Richard A. Jensen, Gilbert F. Schaefer Professor of Economics
Jensen won the Presidential Award recognizing distinguished service to the University over an extended period of time. Jensen was appointed to the Schaefer chair several years ago based on his record of outstanding scholarship. Yet if you were to ask his colleagues the first word that comes to mind when they think of him, it would likely be “service.” His many contributions in this regard are exemplified by an incredible 13-year tenure as department chair. In this role, he has guided Notre Dame economics through a period of transition to establish what is now a top-quartile department, one whose transformation was recently described as “virtually unprecedented in the profession” by an external review team. “Doing this with a plan so coherent with the University’s mission,” the reviewers added, “makes the accomplishment all the more spectacular.”
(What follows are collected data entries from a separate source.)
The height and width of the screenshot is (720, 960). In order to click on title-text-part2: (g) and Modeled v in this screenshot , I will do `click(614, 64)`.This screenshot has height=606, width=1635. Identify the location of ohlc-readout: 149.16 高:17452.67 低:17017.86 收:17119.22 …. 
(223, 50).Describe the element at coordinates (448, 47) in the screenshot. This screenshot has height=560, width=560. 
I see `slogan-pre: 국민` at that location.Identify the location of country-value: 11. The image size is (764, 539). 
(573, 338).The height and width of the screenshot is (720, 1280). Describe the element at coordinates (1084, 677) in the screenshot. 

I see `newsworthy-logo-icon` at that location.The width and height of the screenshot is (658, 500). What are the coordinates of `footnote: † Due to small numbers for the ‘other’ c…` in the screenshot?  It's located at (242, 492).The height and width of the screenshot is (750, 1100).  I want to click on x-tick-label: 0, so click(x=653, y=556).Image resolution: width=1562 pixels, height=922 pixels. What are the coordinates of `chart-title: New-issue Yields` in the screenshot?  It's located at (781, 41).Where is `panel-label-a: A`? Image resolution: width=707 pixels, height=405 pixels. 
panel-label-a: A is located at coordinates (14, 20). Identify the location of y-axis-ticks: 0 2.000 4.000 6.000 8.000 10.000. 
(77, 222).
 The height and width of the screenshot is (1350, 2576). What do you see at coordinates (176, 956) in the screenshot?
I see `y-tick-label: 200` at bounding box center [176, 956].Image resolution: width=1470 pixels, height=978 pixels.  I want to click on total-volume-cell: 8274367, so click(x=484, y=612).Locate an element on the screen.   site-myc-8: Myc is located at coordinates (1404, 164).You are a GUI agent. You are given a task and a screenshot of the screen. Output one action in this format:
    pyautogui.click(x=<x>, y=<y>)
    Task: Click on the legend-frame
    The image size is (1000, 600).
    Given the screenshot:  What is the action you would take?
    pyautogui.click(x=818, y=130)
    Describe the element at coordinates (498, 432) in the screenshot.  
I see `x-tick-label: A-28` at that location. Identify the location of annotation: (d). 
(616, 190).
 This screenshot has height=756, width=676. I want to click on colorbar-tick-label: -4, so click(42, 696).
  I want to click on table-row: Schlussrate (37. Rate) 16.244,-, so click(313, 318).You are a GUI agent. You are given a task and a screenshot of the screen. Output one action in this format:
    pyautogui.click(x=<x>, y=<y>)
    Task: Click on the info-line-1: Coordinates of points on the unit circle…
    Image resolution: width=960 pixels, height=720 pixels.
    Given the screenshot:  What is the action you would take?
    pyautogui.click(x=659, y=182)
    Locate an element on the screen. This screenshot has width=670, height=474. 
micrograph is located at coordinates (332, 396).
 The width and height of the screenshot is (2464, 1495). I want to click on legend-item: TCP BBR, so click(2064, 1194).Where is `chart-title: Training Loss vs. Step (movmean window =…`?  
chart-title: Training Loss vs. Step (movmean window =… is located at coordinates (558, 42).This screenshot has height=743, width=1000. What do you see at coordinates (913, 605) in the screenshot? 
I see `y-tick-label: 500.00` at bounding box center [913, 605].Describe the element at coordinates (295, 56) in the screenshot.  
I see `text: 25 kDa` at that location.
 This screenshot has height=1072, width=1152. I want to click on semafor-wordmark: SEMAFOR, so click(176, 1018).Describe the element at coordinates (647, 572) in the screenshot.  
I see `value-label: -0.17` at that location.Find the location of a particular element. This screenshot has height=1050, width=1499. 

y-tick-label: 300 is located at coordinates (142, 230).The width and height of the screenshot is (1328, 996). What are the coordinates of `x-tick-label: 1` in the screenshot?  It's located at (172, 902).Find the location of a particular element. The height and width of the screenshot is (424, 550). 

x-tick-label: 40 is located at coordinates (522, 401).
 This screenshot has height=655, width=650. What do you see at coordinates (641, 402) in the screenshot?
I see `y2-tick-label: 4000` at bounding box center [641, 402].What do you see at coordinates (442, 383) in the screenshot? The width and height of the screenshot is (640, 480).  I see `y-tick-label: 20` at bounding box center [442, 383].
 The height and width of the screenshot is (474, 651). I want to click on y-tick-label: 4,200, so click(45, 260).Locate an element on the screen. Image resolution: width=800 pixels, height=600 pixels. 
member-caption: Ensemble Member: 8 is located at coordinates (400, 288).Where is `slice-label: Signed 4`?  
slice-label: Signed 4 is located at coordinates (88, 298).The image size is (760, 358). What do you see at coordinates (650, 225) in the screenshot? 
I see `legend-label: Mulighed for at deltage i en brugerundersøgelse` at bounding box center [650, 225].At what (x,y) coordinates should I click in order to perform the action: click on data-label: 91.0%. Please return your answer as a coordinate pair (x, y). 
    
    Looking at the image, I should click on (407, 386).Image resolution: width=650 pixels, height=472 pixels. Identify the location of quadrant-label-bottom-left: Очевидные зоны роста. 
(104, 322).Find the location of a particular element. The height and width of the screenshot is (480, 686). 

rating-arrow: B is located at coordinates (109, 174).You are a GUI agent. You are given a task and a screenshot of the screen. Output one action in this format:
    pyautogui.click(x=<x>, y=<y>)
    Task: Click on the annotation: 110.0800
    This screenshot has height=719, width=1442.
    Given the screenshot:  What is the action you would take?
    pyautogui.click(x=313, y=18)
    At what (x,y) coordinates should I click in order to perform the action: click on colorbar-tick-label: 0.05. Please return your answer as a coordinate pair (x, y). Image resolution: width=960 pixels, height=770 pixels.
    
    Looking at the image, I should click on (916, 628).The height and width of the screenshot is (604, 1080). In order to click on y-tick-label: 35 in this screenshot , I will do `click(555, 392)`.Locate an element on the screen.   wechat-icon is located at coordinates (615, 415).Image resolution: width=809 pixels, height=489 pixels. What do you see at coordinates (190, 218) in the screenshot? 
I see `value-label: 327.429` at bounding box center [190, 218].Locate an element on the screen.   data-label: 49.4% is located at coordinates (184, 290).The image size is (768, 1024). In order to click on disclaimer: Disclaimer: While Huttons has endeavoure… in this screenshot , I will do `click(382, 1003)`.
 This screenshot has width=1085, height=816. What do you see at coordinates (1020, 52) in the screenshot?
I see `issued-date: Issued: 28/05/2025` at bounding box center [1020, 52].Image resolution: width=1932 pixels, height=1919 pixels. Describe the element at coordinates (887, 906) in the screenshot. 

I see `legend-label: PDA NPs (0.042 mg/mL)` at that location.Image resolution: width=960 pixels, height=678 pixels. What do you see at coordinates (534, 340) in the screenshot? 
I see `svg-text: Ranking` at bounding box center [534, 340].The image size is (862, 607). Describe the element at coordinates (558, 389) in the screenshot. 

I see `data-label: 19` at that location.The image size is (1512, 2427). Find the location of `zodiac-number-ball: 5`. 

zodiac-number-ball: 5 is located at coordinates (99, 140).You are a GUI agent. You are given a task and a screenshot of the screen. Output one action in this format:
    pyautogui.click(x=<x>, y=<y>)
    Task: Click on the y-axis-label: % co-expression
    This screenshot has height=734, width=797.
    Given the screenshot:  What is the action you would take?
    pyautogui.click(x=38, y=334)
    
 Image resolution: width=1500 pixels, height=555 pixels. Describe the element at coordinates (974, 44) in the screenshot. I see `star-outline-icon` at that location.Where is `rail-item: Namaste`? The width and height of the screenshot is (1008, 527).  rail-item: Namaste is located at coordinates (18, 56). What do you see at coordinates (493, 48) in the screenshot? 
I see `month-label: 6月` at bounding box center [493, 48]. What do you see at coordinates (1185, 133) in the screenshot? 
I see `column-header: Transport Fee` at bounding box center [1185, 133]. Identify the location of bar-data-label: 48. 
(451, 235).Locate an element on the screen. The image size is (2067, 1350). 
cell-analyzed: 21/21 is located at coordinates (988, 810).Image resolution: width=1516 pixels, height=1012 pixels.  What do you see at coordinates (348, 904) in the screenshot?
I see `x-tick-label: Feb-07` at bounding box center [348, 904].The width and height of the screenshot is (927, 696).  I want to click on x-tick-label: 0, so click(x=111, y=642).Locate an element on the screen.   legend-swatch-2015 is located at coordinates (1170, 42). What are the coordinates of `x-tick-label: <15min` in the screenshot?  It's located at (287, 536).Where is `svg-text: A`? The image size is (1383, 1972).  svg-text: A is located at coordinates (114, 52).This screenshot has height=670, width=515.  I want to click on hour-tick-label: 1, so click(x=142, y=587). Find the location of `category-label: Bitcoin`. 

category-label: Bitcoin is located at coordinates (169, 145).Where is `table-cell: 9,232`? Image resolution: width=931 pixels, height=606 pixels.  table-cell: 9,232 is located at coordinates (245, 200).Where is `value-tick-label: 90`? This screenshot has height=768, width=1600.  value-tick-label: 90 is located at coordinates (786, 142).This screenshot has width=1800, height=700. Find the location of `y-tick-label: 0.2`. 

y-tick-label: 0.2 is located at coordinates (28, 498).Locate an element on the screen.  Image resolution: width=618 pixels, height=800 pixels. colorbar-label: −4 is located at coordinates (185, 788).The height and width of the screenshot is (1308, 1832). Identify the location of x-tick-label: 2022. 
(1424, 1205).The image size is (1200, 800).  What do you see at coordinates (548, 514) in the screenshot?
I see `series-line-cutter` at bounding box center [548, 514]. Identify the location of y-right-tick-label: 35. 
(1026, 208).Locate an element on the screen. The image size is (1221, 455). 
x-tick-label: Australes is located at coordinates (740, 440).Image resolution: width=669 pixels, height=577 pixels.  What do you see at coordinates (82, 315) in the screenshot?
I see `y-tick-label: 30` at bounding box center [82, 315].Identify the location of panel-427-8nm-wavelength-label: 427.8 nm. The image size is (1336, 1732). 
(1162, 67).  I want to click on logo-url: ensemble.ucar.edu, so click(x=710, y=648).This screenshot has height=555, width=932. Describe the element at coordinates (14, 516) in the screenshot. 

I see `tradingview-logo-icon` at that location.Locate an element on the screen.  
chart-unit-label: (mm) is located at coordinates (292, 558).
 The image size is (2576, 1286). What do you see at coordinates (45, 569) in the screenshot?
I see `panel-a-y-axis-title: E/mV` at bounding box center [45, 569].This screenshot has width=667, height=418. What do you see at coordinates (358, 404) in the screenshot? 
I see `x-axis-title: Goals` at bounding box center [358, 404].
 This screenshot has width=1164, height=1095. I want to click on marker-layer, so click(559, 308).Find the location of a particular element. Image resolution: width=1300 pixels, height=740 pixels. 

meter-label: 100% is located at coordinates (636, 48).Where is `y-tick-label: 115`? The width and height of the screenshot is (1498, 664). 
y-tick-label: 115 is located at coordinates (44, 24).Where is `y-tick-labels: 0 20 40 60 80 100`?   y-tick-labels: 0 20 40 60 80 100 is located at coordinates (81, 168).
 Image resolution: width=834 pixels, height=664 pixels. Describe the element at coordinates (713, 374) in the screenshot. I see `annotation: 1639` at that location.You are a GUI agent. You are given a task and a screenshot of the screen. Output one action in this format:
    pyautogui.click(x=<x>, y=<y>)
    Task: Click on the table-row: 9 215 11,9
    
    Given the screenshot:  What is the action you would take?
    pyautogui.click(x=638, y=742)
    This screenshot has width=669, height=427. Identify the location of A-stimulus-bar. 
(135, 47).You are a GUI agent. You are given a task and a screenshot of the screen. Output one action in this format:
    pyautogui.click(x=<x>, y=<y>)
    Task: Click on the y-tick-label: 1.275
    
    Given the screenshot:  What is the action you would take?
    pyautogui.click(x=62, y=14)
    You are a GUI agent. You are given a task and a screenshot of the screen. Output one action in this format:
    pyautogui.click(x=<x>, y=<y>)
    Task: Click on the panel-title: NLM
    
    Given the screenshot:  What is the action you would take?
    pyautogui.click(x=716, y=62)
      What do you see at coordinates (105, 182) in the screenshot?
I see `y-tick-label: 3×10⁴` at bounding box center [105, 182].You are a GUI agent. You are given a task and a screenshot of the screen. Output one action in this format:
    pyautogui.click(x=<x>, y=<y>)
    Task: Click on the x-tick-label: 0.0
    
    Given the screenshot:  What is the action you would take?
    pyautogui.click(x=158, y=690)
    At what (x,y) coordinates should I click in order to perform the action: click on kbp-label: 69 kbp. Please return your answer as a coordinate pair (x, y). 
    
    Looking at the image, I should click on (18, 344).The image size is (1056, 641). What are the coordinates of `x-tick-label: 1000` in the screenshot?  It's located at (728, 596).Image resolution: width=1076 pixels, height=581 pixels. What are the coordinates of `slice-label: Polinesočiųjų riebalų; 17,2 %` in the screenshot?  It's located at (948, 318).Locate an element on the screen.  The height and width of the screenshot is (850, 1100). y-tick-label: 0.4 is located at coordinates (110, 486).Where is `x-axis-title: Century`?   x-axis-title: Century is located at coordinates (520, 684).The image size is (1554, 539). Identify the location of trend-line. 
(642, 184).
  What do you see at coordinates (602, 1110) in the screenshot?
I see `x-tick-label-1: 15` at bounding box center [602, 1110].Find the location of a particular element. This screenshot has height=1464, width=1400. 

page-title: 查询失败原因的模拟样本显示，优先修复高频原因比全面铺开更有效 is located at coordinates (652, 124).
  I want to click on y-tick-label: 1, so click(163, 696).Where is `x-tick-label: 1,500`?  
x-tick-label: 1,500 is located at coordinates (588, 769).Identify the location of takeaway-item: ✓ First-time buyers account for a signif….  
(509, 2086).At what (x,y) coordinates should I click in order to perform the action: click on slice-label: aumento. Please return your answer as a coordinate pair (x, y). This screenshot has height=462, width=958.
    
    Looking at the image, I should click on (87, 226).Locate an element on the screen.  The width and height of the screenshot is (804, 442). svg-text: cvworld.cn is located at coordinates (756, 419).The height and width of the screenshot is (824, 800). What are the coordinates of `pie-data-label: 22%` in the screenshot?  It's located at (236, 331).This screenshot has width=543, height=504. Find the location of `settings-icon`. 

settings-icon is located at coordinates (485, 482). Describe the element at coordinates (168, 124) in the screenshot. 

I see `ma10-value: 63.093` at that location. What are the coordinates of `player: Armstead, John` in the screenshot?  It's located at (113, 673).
Rev. Joseph V. Corpora, C.S.C., director of the Alliance for Catholic Education’s Catholic School Advantage Campaign
Father Corpora received the Rev. William A. Toohey, C.S.C., Award for Preaching. Father Corpora is a dynamic homilist who commands attention with thought-provoking messages, articulating Scripture in ways that help us to understand God’s love and desire for each of us to experience spiritual growth and salvation. He is particularly devoted to the Latino students on campus, with whom he celebrates Mass weekly, and to the residents of Dillon Hall, where he is an active priest-in-residence despite many days on the road leading ACE’s efforts to make Catholic education more available to Latino communities across the country. Students know Father Corpora as an advocate who empowers them to become leaders in liturgy and in the Church in general.The University is richly blessed by his creativity and boundless energy.
Timothy M. Matovina, professor of theology
Matovina won the Rev. William A. Toohey, C.S.C., Award for Social Justice. Specializing in U.S. Catholic and U.S. Latino theology and religion, Matovina is the author of the award-winning “Latino Catholicism: Transformation in America’s Largest Church.” This definitive work is becoming the “bible” for understanding the growth trajectory of the American Church, challenging conventional historical narratives—which have tended to focus on the experiences of European Catholic immigrants—while demonstrating his passion for and sensitivity to the religious practice and culture of today’s Latino population. Though busy as executive director of the Institute for Latino Studies and frequently sought-out for speaking engagements and workshops across the country, Matovina is also a generous friend and mentor to many, known for saying “yes” to students and colleagues. He previously has been honored by the Notre Dame student organization La Alianza for advancing knowledge and empowerment of Latino and Latina students and communities.